What you have to do
From the records below, print exactly the lines starting at the one containing "動脈が斬られた時の止血方法は？] (57, 954)" and ending at the one containing "[Instagram Social Icon] (758, 2252)", ends included, and nothing else.

......

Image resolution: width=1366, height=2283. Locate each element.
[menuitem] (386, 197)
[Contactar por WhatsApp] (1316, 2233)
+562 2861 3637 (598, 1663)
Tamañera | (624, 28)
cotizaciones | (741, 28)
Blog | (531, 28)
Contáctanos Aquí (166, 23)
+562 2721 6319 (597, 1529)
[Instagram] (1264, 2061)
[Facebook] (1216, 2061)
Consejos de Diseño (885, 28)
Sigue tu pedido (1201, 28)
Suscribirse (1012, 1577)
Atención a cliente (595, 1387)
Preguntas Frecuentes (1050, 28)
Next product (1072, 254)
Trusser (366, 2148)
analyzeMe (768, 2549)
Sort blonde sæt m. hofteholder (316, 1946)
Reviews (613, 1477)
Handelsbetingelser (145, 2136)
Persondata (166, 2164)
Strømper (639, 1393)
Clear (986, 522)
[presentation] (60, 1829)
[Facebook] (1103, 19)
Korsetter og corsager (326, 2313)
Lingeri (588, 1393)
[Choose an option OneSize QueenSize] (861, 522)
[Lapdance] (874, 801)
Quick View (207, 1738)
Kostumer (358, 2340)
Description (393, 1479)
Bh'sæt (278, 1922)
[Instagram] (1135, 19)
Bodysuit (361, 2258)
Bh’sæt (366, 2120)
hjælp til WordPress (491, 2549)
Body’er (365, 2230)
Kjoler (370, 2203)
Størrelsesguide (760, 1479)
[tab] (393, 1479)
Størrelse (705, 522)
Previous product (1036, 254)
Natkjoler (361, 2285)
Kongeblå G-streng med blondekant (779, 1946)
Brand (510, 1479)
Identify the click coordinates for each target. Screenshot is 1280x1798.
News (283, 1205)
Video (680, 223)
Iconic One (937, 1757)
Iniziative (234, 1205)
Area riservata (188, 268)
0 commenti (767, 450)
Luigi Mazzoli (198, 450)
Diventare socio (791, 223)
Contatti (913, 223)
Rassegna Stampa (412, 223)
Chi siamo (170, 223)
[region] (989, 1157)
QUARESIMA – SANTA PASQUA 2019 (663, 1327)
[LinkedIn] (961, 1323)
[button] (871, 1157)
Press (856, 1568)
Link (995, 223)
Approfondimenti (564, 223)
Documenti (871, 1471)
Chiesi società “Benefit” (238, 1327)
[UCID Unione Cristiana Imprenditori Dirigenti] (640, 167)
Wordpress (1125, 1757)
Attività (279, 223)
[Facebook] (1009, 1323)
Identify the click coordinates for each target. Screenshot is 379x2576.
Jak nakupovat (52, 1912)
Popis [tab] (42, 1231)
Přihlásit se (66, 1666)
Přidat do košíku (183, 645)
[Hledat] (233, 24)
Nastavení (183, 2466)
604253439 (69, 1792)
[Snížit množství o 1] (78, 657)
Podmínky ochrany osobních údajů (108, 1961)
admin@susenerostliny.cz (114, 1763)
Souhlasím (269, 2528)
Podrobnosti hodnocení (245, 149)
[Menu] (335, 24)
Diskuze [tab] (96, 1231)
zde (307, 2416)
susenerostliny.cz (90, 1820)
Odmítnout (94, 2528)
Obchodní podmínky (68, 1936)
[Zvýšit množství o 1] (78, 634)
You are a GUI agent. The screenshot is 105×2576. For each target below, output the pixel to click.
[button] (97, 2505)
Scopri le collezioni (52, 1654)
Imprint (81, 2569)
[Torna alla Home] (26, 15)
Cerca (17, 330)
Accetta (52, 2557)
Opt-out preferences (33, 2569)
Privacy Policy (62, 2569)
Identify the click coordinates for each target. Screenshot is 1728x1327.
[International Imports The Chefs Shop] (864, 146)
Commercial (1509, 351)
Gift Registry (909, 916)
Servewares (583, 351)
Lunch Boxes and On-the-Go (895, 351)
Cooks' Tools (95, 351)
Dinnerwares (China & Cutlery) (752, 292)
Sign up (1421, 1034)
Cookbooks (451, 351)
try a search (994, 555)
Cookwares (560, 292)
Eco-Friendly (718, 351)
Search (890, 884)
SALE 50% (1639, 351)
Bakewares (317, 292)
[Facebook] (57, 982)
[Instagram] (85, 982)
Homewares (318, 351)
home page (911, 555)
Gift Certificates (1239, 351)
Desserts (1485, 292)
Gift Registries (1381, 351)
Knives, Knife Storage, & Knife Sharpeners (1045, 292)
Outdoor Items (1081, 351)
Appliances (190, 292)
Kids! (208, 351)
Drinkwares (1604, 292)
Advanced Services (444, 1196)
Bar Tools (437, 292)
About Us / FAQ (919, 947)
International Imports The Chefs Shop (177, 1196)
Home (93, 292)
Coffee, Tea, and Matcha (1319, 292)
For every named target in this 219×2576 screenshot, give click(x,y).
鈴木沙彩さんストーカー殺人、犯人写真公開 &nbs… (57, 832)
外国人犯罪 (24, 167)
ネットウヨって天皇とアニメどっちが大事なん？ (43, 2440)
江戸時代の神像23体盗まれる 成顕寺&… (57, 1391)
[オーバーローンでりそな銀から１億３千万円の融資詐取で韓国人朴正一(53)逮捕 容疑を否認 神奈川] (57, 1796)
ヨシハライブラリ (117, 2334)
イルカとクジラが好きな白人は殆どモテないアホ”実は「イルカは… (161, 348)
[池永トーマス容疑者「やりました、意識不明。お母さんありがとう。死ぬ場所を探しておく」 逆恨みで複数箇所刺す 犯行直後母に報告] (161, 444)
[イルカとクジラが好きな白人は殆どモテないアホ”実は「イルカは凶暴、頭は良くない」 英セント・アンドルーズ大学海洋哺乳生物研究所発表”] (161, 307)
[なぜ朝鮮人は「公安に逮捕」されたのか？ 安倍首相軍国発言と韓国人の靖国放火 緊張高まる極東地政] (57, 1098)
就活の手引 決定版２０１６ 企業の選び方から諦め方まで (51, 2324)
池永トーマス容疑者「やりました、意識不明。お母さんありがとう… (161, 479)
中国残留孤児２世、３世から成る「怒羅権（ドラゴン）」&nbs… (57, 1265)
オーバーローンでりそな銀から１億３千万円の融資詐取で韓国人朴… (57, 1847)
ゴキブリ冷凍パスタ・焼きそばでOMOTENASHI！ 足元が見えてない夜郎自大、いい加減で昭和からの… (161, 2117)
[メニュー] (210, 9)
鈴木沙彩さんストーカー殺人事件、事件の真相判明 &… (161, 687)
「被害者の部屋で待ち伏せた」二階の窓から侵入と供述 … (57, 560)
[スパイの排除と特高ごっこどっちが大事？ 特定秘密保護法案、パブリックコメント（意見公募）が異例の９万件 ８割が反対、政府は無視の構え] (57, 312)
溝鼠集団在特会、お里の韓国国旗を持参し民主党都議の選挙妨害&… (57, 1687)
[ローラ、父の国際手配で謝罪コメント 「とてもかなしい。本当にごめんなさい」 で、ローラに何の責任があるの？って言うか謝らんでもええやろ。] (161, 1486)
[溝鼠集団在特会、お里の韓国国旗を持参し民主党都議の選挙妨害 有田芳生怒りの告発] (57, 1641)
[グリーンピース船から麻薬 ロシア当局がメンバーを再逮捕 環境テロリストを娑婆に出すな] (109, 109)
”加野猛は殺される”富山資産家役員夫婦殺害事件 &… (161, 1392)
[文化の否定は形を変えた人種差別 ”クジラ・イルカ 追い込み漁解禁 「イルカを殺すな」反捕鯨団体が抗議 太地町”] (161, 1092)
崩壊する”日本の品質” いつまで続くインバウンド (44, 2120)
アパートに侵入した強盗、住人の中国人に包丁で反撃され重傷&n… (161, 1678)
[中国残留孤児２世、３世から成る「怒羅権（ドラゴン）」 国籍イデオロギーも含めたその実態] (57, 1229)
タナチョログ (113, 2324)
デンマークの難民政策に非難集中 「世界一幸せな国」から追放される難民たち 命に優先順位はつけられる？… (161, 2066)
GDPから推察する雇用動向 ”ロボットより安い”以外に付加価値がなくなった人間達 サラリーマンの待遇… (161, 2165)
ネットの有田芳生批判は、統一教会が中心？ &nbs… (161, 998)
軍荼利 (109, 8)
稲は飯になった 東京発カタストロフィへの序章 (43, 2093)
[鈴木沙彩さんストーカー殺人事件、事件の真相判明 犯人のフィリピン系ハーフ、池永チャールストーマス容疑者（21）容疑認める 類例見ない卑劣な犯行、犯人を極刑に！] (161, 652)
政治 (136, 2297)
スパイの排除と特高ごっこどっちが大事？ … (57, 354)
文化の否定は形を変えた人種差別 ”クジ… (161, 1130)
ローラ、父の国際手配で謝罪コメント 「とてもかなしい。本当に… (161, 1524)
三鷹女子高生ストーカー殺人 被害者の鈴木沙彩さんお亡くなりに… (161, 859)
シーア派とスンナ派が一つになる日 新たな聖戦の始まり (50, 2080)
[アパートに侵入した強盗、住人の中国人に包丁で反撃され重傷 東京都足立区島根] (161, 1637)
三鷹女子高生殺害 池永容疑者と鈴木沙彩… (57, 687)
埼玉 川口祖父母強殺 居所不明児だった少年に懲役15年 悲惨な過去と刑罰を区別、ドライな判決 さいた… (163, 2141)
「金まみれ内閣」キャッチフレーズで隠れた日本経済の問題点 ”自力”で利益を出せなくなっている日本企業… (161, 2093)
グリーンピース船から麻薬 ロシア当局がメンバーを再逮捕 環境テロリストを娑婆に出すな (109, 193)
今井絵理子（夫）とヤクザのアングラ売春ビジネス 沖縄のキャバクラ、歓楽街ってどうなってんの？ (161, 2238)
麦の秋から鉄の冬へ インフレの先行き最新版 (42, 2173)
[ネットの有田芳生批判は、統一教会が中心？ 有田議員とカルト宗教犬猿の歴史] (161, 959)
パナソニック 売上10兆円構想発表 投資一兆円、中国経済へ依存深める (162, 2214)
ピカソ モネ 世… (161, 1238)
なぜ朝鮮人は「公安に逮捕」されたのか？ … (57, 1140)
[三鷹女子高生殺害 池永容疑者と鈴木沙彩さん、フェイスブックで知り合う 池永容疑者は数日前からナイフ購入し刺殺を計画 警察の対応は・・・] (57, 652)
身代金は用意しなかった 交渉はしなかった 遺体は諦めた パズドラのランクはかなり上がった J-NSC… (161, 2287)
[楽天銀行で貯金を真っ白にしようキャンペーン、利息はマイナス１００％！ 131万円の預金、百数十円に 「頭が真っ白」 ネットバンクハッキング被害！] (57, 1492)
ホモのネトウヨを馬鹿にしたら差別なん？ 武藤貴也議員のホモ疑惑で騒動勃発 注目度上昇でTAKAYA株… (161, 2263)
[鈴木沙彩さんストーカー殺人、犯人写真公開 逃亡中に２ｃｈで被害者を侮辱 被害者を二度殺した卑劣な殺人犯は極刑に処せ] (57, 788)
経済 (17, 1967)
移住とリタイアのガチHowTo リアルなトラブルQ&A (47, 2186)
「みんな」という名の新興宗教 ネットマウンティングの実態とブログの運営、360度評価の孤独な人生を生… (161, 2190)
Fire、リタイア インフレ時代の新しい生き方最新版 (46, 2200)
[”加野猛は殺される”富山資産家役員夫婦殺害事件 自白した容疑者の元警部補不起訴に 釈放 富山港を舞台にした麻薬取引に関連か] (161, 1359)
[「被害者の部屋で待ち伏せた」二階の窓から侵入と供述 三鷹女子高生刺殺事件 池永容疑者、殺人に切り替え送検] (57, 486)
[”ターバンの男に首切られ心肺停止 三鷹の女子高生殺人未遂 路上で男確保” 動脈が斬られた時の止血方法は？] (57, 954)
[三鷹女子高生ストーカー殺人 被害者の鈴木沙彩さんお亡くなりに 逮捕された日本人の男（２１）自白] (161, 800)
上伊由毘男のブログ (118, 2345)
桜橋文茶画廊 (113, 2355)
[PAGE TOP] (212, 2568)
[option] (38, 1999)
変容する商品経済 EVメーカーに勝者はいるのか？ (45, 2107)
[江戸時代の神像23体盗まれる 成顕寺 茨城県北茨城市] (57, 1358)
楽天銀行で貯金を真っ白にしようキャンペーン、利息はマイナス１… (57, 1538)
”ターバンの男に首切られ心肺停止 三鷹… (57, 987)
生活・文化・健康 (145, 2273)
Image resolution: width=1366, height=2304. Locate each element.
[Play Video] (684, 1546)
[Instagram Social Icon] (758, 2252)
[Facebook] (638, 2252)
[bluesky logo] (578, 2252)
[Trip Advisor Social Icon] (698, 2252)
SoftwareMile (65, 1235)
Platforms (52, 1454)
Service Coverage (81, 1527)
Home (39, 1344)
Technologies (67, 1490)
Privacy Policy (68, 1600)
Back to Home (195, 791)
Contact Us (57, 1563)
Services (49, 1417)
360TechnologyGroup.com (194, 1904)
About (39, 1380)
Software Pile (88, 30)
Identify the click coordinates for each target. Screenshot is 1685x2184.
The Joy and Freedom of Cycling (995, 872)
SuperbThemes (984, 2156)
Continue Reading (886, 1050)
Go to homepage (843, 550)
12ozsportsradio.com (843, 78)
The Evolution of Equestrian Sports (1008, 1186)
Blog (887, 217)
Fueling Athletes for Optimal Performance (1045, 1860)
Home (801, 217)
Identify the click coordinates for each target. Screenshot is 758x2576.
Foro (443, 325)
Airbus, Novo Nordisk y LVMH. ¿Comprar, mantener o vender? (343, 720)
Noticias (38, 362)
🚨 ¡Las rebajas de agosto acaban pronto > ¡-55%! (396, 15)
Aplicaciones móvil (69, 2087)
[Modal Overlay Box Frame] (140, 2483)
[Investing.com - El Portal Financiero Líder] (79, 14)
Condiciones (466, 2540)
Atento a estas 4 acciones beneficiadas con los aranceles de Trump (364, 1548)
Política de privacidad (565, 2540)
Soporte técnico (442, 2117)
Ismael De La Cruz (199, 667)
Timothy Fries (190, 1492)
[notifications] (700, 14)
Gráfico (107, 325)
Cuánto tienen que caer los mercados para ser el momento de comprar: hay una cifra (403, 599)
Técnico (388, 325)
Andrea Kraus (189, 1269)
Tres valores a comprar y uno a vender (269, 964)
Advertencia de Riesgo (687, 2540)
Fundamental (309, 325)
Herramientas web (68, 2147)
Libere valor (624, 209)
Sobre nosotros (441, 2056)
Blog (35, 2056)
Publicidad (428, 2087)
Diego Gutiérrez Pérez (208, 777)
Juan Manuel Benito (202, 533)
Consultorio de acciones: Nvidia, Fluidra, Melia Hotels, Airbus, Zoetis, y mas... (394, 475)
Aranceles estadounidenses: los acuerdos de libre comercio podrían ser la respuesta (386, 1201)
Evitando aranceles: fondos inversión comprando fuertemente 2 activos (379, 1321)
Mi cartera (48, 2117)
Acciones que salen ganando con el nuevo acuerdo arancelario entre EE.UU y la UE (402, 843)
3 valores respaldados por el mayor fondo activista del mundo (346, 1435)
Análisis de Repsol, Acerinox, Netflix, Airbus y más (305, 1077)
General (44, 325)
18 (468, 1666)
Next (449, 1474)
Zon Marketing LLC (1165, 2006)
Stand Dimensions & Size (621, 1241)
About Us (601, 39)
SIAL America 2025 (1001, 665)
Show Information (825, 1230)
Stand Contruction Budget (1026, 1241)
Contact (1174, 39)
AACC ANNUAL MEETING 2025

......

Response to this task
[”ターバンの男に首切られ心肺停止 三鷹の女子高生殺人未遂 路上で男確保” 動脈が斬られた時の止血方法は？] (57, 954)
[三鷹女子高生ストーカー殺人 被害者の鈴木沙彩さんお亡くなりに 逮捕された日本人の男（２１）自白] (161, 800)
上伊由毘男のブログ (118, 2345)
桜橋文茶画廊 (113, 2355)
[PAGE TOP] (212, 2568)
[option] (38, 1999)
変容する商品経済 EVメーカーに勝者はいるのか？ (45, 2107)
[江戸時代の神像23体盗まれる 成顕寺 茨城県北茨城市] (57, 1358)
楽天銀行で貯金を真っ白にしようキャンペーン、利息はマイナス１… (57, 1538)
”ターバンの男に首切られ心肺停止 三鷹… (57, 987)
生活・文化・健康 (145, 2273)
Image resolution: width=1366, height=2304. Locate each element.
[Play Video] (684, 1546)
[Instagram Social Icon] (758, 2252)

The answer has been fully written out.